▸ Given request: Reproduce the records below word for word, starting at the first line of the records and ending at the line that contains "pyautogui.click(x=491, y=622)", with both of those lines included.

Entries on target coordinates:
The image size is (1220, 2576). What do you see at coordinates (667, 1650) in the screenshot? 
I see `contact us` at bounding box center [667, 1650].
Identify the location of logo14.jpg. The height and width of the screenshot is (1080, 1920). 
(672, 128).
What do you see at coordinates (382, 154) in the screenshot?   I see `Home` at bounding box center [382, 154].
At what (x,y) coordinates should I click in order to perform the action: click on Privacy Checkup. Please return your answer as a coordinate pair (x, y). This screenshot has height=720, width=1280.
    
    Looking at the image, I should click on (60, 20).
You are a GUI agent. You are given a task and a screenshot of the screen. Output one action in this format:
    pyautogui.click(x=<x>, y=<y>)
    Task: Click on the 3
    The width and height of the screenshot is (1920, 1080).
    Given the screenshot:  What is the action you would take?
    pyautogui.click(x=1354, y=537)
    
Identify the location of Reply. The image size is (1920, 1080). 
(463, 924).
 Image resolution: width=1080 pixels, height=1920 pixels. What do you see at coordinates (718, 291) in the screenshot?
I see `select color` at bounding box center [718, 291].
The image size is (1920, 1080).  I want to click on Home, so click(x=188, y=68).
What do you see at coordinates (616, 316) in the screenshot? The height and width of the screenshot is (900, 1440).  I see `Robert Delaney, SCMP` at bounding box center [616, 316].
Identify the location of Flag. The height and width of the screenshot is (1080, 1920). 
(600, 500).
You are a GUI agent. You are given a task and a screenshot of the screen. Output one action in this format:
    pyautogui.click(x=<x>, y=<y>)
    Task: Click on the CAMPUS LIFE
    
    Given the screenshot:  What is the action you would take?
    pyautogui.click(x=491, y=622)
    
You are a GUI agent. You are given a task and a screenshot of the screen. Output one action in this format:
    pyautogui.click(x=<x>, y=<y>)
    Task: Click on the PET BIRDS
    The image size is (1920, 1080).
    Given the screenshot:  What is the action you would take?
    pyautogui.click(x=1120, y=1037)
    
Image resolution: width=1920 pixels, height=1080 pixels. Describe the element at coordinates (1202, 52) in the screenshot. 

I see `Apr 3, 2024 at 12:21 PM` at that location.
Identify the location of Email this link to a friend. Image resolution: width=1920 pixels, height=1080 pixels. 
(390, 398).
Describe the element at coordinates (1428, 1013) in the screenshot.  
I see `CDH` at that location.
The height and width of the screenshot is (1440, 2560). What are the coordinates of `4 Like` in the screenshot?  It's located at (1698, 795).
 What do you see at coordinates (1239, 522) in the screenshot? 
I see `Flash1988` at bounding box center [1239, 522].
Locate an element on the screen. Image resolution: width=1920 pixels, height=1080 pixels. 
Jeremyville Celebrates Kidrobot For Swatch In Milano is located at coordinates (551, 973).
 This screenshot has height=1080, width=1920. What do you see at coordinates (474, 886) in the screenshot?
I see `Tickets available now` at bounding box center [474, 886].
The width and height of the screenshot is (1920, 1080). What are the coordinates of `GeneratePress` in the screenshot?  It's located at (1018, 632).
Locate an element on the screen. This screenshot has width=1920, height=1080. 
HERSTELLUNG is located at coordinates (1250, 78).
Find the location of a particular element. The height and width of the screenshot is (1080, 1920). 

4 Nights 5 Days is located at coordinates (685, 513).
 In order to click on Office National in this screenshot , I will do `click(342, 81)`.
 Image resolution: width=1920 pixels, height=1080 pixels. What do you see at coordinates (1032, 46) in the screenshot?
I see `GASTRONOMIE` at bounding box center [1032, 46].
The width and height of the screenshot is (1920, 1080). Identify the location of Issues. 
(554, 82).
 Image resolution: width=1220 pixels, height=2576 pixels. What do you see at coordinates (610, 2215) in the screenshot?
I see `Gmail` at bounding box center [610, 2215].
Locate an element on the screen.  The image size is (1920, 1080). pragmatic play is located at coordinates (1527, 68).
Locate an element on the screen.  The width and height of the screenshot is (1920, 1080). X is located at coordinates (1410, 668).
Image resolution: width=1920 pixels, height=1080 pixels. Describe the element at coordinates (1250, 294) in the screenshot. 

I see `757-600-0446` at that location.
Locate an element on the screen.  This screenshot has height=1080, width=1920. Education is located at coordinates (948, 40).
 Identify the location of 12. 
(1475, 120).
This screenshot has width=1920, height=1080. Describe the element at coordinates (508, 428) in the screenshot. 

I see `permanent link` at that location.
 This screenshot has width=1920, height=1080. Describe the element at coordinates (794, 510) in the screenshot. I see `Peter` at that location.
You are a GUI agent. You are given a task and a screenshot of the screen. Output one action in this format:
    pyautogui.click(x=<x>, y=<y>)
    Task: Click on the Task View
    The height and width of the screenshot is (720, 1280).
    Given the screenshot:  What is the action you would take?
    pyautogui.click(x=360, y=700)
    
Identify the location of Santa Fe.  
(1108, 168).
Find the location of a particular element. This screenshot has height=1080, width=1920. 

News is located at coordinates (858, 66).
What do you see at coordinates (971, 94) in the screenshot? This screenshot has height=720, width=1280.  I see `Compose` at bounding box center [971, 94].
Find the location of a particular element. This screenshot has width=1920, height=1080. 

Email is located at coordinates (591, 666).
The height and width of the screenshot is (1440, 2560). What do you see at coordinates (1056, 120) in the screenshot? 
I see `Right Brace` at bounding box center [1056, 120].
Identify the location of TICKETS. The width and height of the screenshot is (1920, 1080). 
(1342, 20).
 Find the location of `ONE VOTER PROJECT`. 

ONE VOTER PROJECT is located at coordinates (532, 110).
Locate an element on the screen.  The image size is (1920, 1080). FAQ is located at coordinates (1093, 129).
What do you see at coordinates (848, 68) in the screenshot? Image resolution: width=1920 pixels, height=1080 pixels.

▸ Completed task:
The image size is (1220, 2576). What do you see at coordinates (667, 1650) in the screenshot? 
I see `contact us` at bounding box center [667, 1650].
Identify the location of logo14.jpg. The height and width of the screenshot is (1080, 1920). 
(672, 128).
What do you see at coordinates (382, 154) in the screenshot?   I see `Home` at bounding box center [382, 154].
At what (x,y) coordinates should I click in order to perform the action: click on Privacy Checkup. Please return your answer as a coordinate pair (x, y). This screenshot has height=720, width=1280.
    
    Looking at the image, I should click on (60, 20).
You are a GUI agent. You are given a task and a screenshot of the screen. Output one action in this format:
    pyautogui.click(x=<x>, y=<y>)
    Task: Click on the 3
    The width and height of the screenshot is (1920, 1080).
    Given the screenshot:  What is the action you would take?
    pyautogui.click(x=1354, y=537)
    
Identify the location of Reply. The image size is (1920, 1080). 
(463, 924).
 Image resolution: width=1080 pixels, height=1920 pixels. What do you see at coordinates (718, 291) in the screenshot?
I see `select color` at bounding box center [718, 291].
The image size is (1920, 1080).  I want to click on Home, so click(x=188, y=68).
What do you see at coordinates (616, 316) in the screenshot? The height and width of the screenshot is (900, 1440).  I see `Robert Delaney, SCMP` at bounding box center [616, 316].
Identify the location of Flag. The height and width of the screenshot is (1080, 1920). 
(600, 500).
You are a GUI agent. You are given a task and a screenshot of the screen. Output one action in this format:
    pyautogui.click(x=<x>, y=<y>)
    Task: Click on the CAMPUS LIFE
    
    Given the screenshot:  What is the action you would take?
    pyautogui.click(x=491, y=622)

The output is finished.